### Directions for this task:
Make an exact copy of all the records, one that contains none of the pictures.

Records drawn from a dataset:
* * * * *
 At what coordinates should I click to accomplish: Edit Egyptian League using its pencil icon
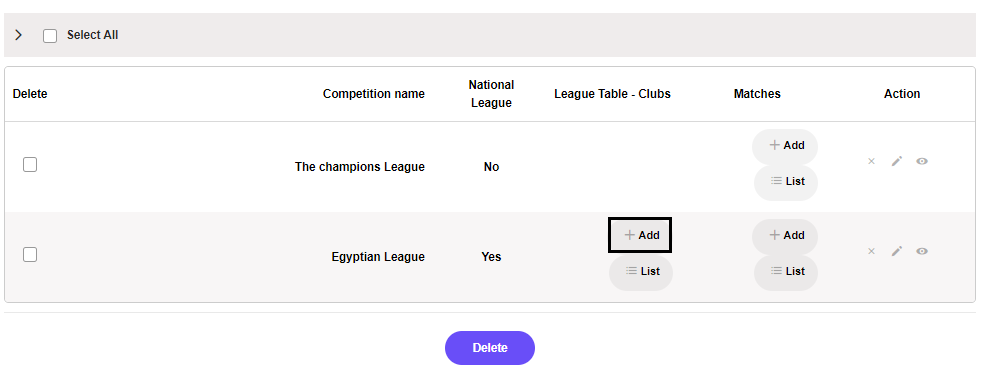pos(897,251)
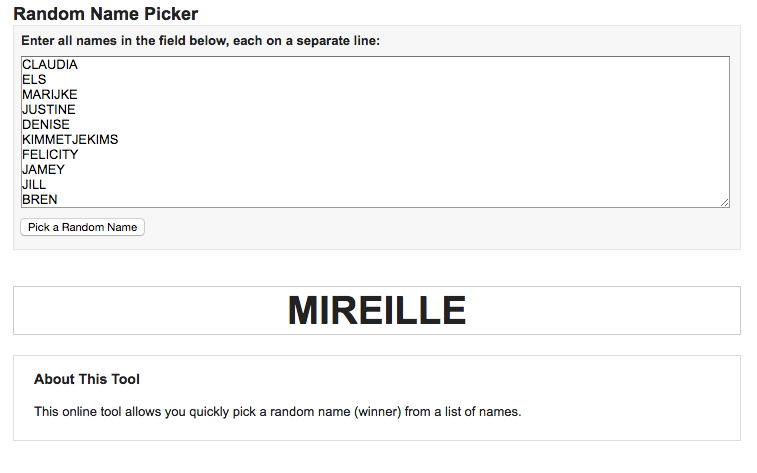Image resolution: width=757 pixels, height=473 pixels.
Task: Click on the DENISE name entry
Action: click(46, 125)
* * * * *
### Output below:
 At what coordinates should I click to accomplish: Edit Egyptian League using its pencil icon
pos(897,251)
Image resolution: width=757 pixels, height=473 pixels.
Task: Click on the DENISE name entry
Action: click(46, 125)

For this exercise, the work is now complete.